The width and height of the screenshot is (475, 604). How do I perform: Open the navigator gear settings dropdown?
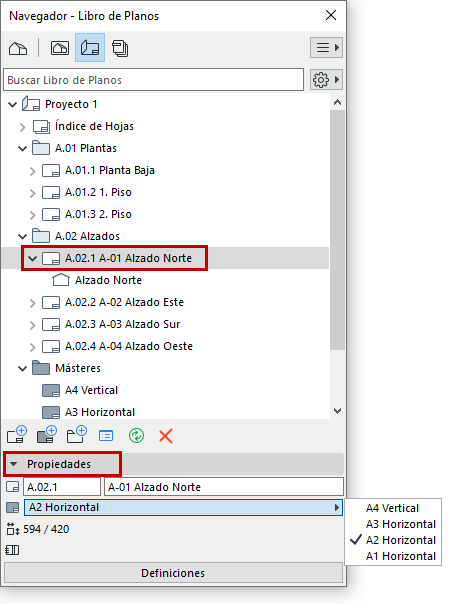point(326,80)
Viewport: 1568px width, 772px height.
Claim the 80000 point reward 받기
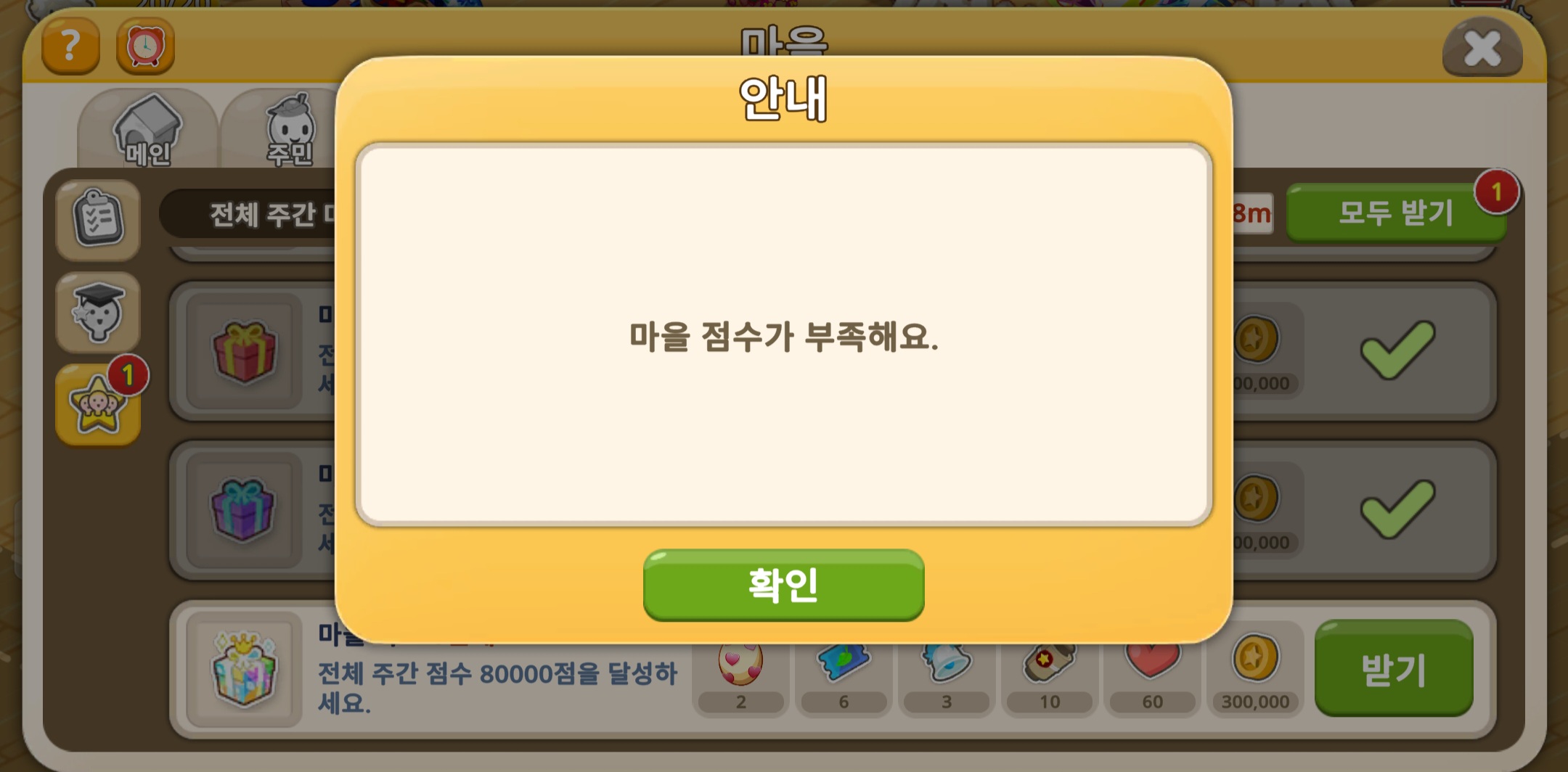tap(1394, 668)
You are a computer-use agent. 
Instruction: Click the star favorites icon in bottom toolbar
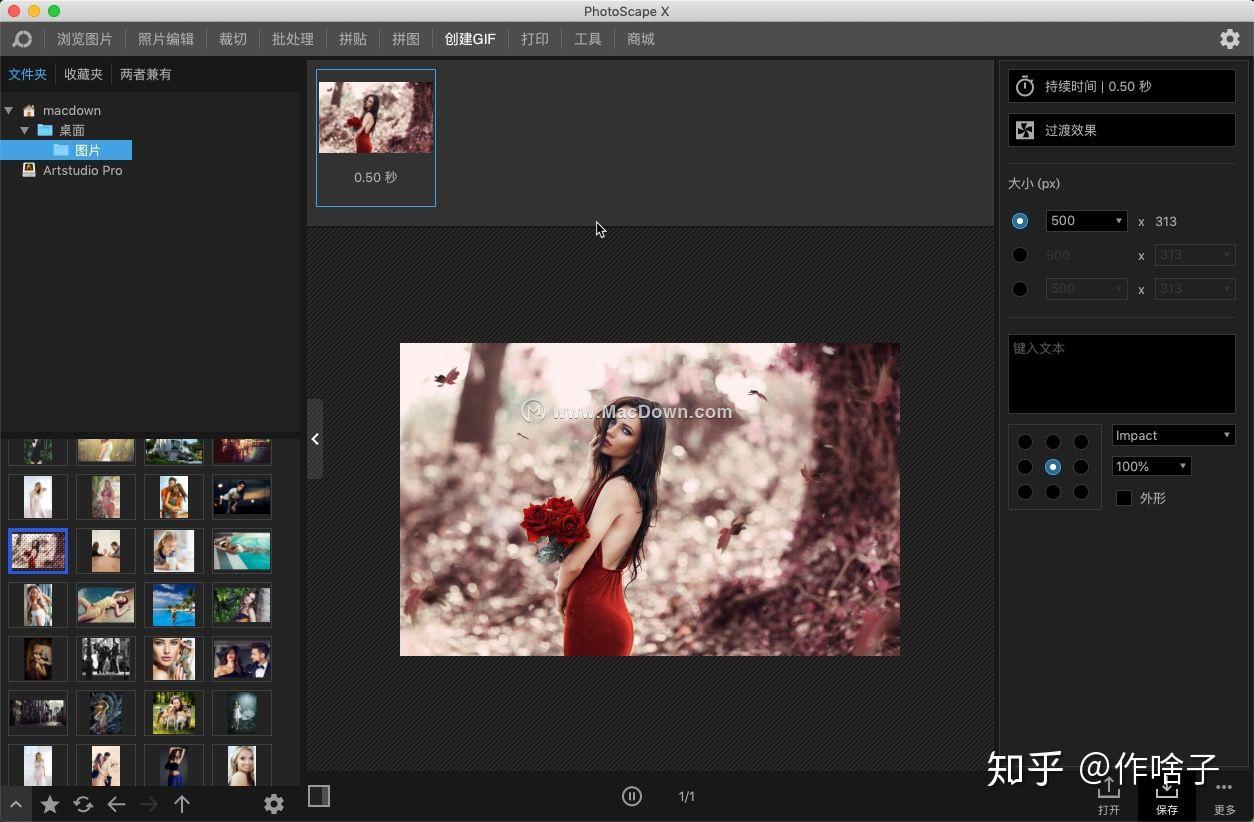tap(50, 804)
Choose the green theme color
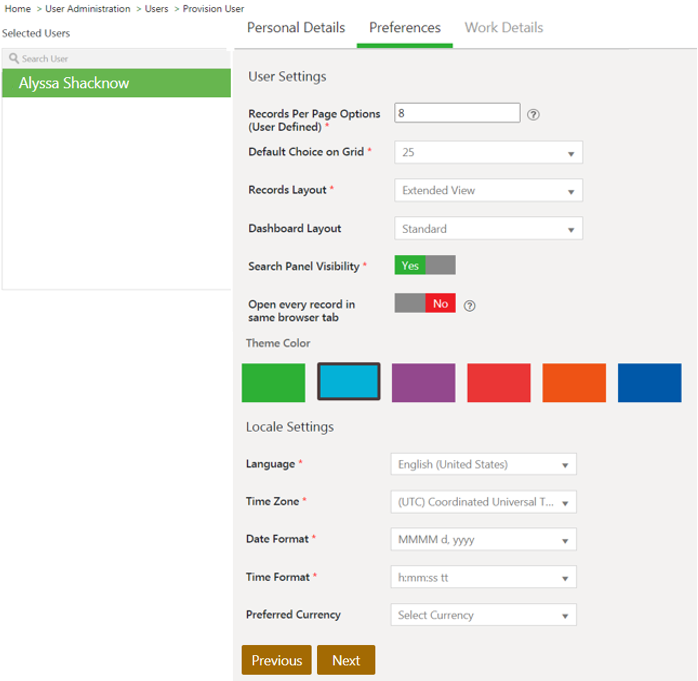Image resolution: width=698 pixels, height=681 pixels. coord(273,383)
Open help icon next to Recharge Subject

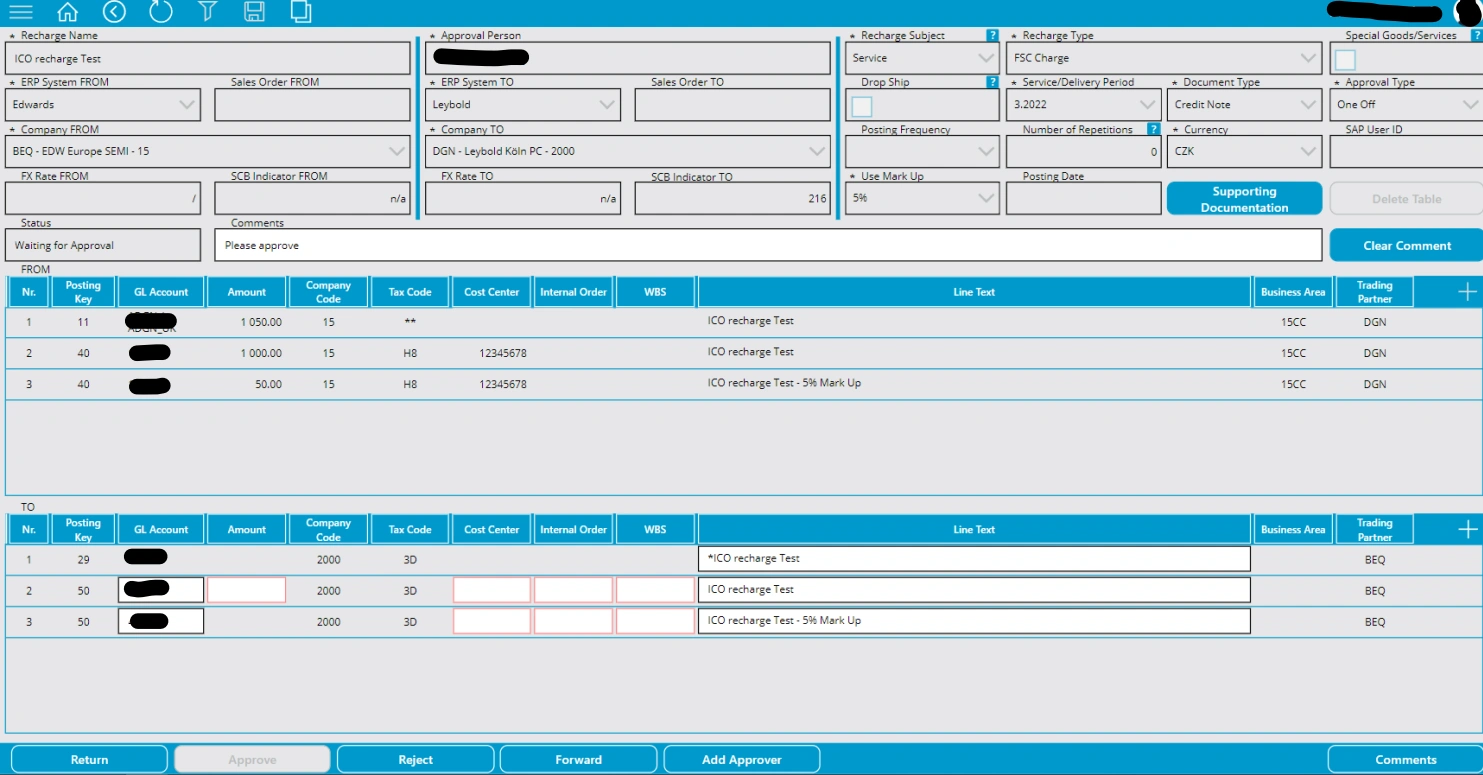[992, 35]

## Directions
Pick out every line in the rows above that contains the string "Open" and copy each one.

## Result of the task
The width and height of the screenshot is (475, 604). How do I perform: Open the navigator gear settings dropdown?
Open help icon next to Recharge Subject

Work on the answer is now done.